- _Extracted material_
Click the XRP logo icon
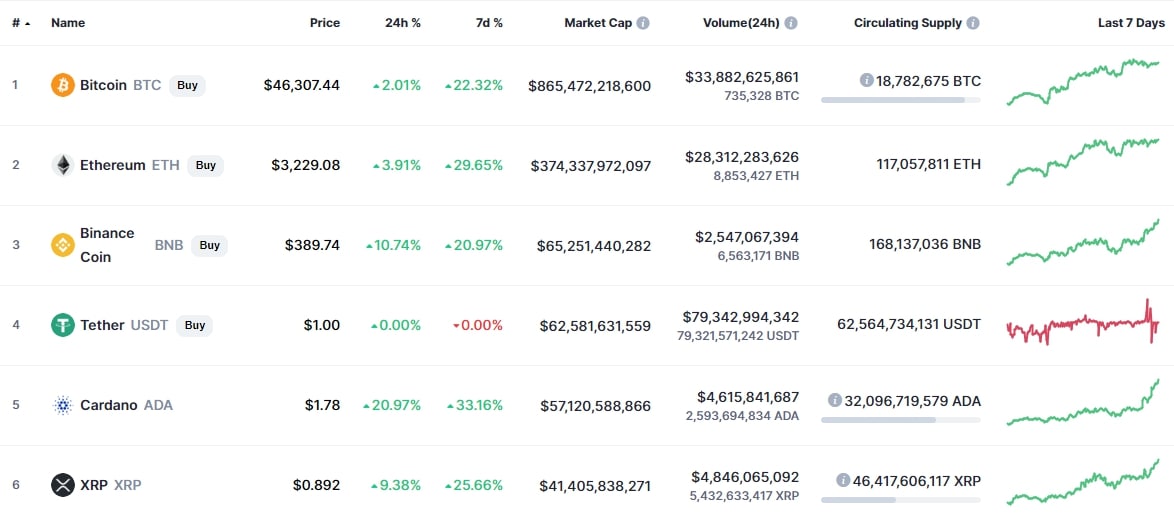Screen dimensions: 1174x523 (63, 486)
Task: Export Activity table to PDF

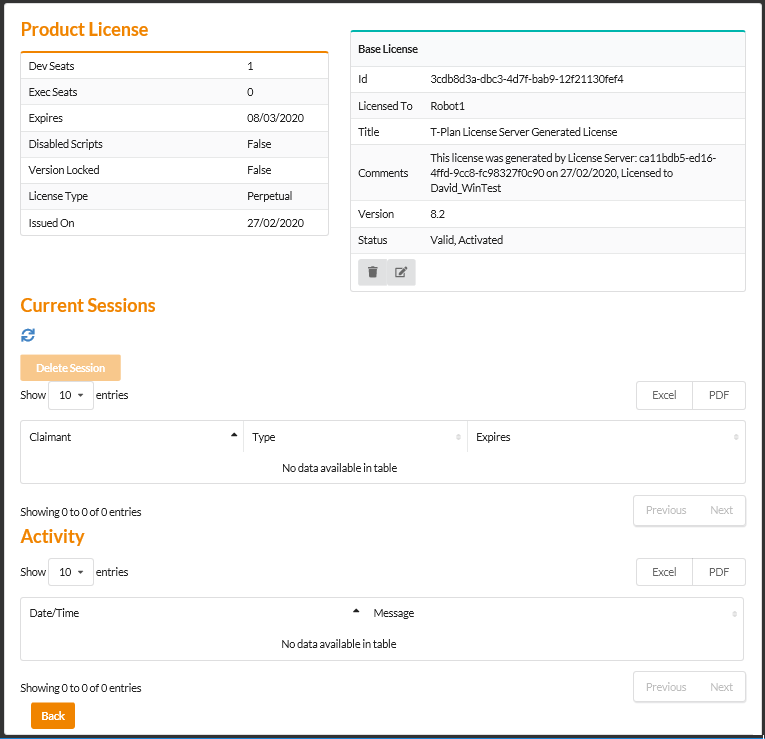Action: 718,572
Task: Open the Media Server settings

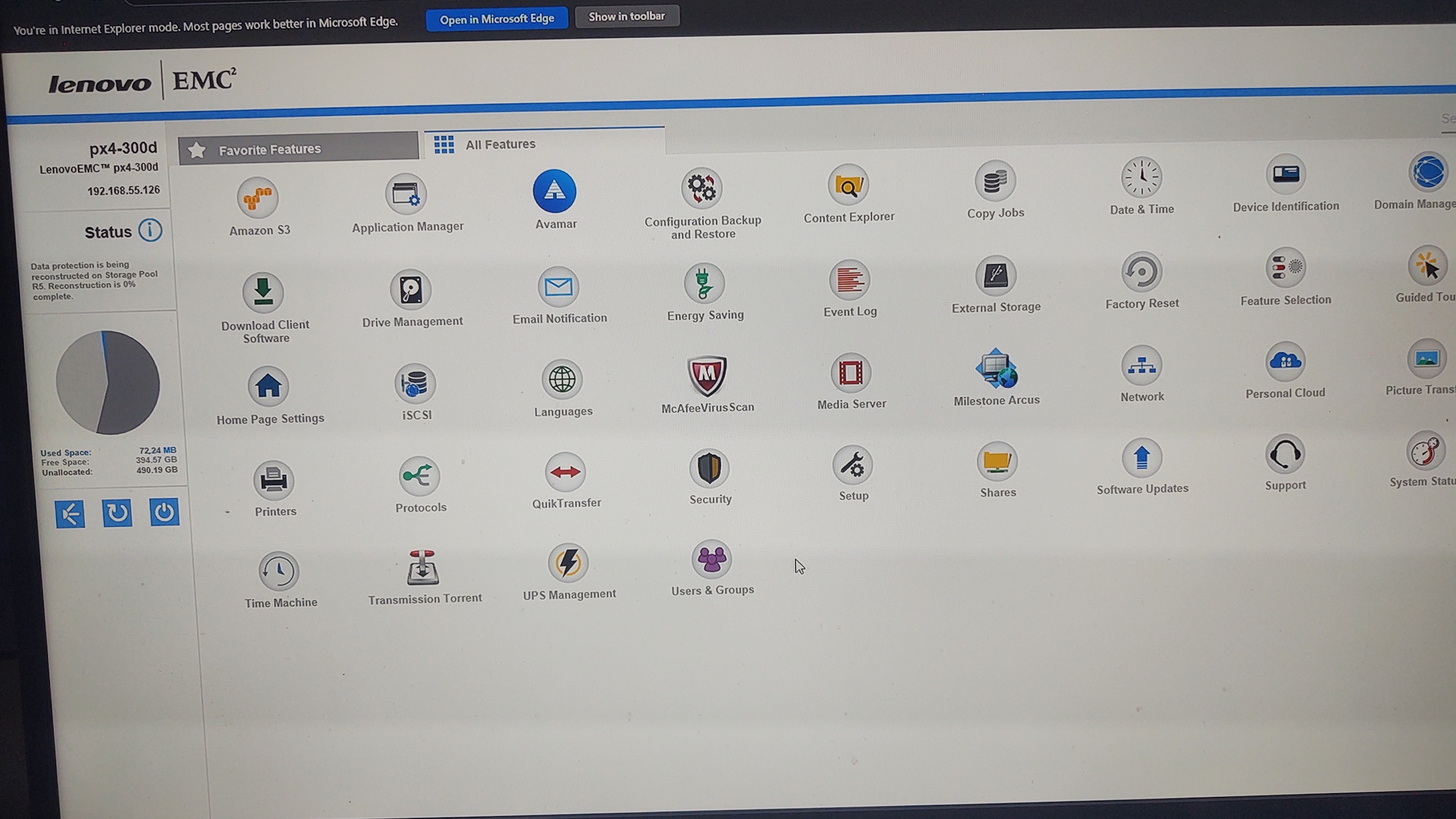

- _Request_
Render every line of the items above as a Markdown table with the columns Row and Line, numbering the rows and skipping blank lines. Leave the pictures out of the answer.

- _Written response_
| Row | Line |
|---|---|
| 1 | Click the XRP logo icon |
| 2 | Screen dimensions: 1174x523 (63, 486) |
| 3 | Task: Export Activity table to PDF |
| 4 | Action: 718,572 |
| 5 | Task: Open the Media Server settings |